Iron Post is a census-designated place (CDP) in Mayes County, Oklahoma, United States. The population was 65 at the 2020 census, down from 92 in 2010.

==Geography==
The community is in southeastern Mayes County. It is bordered to the northeast by Snake Creek and to the east by the Cherokee County line. Oklahoma State Highway 82 passes just to the west of the CDP, leading north 3 mi to Locust Grove and southeast 22 mi to Tahlequah.

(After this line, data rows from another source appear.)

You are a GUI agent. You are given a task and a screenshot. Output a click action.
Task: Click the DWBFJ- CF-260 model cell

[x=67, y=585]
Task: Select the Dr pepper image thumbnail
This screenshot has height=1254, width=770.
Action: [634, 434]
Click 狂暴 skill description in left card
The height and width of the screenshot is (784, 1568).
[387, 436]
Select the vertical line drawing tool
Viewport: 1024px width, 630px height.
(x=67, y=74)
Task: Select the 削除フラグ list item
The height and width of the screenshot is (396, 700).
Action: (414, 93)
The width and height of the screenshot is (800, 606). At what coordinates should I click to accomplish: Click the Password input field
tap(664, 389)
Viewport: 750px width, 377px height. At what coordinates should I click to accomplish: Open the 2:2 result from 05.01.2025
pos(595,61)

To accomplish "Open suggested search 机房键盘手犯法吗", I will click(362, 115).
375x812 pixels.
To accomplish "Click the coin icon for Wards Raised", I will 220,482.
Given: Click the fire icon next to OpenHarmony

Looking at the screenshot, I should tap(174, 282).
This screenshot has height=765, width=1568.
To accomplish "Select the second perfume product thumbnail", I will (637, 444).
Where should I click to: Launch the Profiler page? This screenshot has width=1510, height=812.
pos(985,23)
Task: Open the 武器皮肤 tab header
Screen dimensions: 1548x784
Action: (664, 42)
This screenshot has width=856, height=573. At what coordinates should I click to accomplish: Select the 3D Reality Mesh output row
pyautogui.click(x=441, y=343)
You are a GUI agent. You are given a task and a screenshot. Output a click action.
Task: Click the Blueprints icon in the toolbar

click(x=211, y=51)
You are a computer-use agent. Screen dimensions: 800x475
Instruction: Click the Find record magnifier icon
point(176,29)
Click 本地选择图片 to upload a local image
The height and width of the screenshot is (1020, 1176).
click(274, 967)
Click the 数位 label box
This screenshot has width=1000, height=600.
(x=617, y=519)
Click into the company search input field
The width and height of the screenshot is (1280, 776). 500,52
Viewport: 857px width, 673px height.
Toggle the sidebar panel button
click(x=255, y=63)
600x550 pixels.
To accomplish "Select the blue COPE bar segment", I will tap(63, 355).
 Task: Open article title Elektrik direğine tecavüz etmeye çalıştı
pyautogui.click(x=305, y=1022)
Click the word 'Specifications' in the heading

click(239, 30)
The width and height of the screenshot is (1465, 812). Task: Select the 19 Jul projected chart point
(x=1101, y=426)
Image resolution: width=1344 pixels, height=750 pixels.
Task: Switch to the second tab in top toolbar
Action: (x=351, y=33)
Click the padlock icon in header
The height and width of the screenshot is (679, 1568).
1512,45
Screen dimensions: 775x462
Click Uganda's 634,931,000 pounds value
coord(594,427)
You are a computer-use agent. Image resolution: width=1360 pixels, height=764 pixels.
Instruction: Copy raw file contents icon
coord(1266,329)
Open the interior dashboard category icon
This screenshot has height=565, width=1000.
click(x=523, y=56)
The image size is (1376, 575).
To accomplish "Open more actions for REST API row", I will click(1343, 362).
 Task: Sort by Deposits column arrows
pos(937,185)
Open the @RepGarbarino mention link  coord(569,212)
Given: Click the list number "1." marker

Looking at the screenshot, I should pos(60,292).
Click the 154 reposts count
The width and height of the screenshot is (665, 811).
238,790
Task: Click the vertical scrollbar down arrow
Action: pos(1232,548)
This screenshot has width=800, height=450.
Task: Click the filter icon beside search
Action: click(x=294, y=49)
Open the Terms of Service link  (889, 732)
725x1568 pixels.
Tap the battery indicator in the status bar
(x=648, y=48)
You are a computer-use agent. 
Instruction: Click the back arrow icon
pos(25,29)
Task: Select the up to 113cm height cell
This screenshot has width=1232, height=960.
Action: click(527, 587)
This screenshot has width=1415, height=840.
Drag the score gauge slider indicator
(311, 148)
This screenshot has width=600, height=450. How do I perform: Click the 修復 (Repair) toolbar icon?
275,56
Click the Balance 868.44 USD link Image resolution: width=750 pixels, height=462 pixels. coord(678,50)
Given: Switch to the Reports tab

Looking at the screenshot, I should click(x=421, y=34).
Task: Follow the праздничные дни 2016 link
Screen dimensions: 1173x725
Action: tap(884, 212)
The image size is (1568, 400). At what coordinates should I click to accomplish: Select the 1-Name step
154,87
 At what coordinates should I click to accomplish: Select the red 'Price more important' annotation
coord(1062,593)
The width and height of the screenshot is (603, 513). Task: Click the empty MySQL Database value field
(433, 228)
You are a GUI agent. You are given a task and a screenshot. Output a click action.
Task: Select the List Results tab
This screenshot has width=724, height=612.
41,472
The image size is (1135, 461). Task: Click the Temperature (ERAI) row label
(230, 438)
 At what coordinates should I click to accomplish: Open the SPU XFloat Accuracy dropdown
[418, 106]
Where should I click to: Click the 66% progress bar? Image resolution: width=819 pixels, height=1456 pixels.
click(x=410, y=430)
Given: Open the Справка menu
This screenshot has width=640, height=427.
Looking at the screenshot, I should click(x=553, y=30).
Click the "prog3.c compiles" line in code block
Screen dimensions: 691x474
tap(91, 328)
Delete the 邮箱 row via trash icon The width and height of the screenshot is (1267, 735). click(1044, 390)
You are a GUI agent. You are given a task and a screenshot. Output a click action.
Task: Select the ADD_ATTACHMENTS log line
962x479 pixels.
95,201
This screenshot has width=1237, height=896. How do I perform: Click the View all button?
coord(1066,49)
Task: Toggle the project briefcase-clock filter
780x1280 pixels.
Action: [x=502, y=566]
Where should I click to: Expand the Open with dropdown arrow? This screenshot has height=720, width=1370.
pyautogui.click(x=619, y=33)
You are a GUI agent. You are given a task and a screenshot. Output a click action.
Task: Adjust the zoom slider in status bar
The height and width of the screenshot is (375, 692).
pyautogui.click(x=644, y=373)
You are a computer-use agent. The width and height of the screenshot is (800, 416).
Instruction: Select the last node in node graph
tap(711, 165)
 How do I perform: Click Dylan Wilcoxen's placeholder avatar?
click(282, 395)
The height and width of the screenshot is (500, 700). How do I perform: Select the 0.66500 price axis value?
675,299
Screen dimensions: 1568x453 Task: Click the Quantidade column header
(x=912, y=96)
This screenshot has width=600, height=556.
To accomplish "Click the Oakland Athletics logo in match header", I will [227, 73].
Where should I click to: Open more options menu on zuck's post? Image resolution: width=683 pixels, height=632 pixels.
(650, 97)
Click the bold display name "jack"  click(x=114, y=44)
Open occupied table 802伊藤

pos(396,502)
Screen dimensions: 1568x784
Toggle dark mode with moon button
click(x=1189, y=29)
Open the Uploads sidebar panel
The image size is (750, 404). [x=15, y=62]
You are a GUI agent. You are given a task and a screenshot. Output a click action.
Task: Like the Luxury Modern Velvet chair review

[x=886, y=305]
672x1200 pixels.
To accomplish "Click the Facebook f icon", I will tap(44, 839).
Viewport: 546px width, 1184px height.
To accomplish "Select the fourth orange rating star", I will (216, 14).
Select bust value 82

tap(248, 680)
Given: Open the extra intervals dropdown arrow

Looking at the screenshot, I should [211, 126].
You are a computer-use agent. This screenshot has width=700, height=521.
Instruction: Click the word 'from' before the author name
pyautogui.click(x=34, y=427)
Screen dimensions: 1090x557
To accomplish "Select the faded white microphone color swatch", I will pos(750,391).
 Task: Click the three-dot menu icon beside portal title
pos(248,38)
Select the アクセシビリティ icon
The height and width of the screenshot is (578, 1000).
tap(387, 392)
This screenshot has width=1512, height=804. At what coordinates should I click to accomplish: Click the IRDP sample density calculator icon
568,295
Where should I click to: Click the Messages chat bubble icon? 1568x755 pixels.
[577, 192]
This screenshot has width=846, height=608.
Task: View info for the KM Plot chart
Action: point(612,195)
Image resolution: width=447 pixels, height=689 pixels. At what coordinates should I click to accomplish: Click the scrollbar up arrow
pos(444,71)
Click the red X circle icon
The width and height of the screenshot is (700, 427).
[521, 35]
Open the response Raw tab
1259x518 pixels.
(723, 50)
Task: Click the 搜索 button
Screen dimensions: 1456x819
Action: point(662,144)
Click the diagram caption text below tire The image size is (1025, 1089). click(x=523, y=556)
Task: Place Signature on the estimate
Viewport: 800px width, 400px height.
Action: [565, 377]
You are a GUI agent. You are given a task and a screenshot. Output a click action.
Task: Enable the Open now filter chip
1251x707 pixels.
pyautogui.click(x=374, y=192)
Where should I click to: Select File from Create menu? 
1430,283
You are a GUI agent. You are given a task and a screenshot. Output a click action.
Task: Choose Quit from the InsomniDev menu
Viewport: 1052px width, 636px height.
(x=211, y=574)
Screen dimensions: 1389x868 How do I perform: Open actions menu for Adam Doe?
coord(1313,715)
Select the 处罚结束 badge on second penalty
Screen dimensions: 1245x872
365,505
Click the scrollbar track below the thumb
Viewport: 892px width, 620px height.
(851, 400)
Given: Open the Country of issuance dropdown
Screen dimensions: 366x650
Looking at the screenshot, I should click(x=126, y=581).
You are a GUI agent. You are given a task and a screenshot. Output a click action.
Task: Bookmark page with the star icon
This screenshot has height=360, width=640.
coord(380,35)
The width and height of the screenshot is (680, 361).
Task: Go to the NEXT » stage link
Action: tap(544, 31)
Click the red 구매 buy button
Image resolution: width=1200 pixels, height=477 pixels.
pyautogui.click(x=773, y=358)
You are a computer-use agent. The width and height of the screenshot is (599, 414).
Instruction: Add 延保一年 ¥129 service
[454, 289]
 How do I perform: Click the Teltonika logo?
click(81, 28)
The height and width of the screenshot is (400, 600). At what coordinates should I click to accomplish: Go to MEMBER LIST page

According to the U.S. Census Bureau, the Iron Post CDP has a total area of 2.7 sqmi, all land. Spring Creek forms the southern boundary of the CDP, and its tributary Snake Creek forms the northwestern boundary. Spring Creek flows west to join the Neosho River in Fort Gibson Lake.

==Demographics==

Historical population
| Census | Pop. | Note | %± |
| 2000 | 117 |  | — |
| 2010 | 92 |  | −21.4% |
| 2020 | 65 |  | −29.3% |
U.S. Decennial Census

===2020 census===
As of the 2020 census, Iron Post had a population of 65. The median age was 51.9 years. 16.9% of residents were under the age of 18 and 13.8% of residents were 65 years of age or older. For every 100 females there were 150.0 males, and for every 100 females age 18 and over there were 170.0 males age 18 and over.

0.0% of residents lived in urban areas, while 100.0% lived in rural areas.

There were 22 households in Iron Post, of which 40.9% had children under the age of 18 living in them. Of all households, 36.4% were married-couple households, 0.0% were households with a male householder and no spouse or partner present, and 63.6% were households with a female householder and no spouse or partner present. About 18.2% of all households were made up of individuals and 13.6% had someone living alone who was 65 years of age or older.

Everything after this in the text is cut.